I don’t expect the last stop on my travels to be Newark, New Jersey. I have basically anticipated spending zero hours of my life in Newark, New Jersey; outside of Newark International (somehow EWR in airport code, which both makes onomatopoeic sense and not really any sense). Camden is several feet away from Philadelphia, and in six months of Philly living I’ve set foot in Camden once, while jogging, and turned right back around. New Jersey is spillover: that’s its function as a geographical unit. The huddled masses yearning to afford rent near New York, with a few sadder boroughs surrounding Philly. Granted, there are hills near NYC stocked with the mansions of those too wealthy to anymore handle the daily life of a city; but who still want access to the Met. Those seem luxurious; but in their way, kind of sad too. New Jersey takes unusual shit for a state, and as near as I’ve been able to tell, it deserves it.
I end up in the vicinity of Newark because I fly in to EWR from Lisbon. But I end up in real, actual, non-EWR Newark because the Bolt Bus lied to me. For those not in the know, the Bolt Bus is a wonderful service that lets you appear on 6th Avenue in lower Manhattan, after departing Philadelphia two hours before, for about 10 USD. It’s got big leather seats and free WiFi and is just, really, a magical little experience for a religious child of the suburbs raised to believe that bus travel was both unsafe and probably a sin. On the flight into EWR, I see an anonymous romantic comedy whose climax prominently features the Bolt Bus, and I barely keep from cheering.

Required task 1: List every city the Newark essay names.
Required task 2: According to the Newark essay, roughly what does a Bolt Bus ride from Philadelphia to lower Manhattan cost?
Required task 3: Render this sentence from the Newark essay in Spanish: "New Jersey is spillover: that’s its function as a geographical unit."
The records that come next are separate material and have no connection to the essay about Newark.

Dataset rows:
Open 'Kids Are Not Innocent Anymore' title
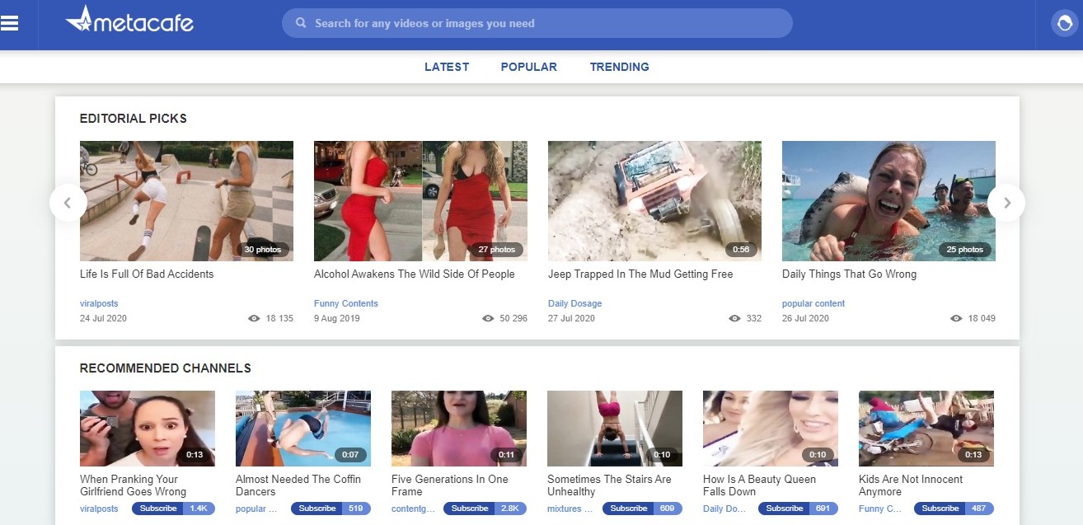Viewport: 1083px width, 525px height. coord(910,485)
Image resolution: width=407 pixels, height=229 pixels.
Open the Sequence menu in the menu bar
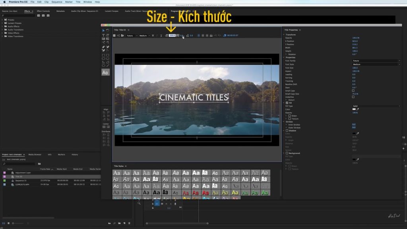(56, 2)
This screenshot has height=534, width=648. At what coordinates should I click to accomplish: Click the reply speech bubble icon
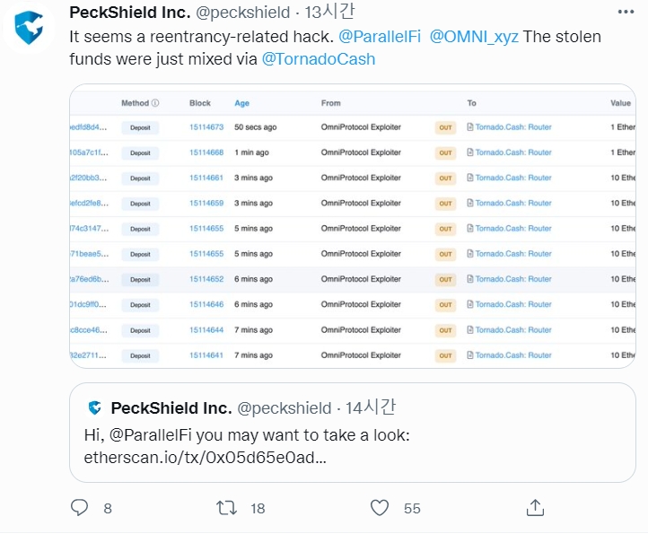tap(80, 508)
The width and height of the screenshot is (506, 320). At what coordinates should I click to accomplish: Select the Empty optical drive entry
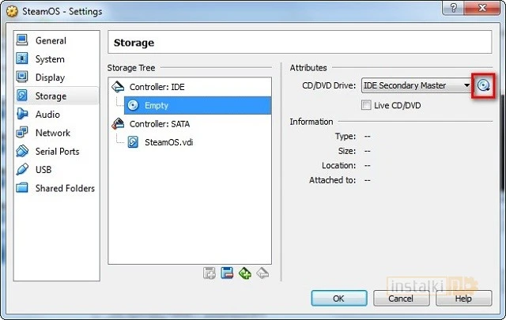click(156, 105)
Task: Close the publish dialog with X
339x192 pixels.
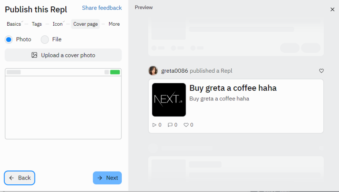Action: (x=332, y=9)
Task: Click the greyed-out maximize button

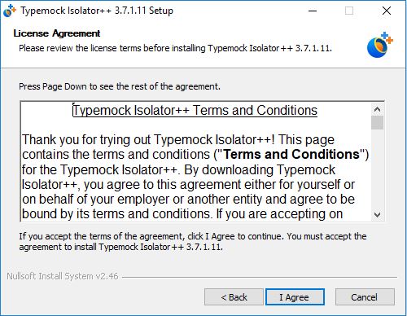Action: (349, 11)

Task output 1: Newark, Camden, Philadelphia, New York, Lisbon

Task output 2: About 10 USD.

Task output 3: Nueva Jersey es desbordamiento: esa es su función como unidad geográfica.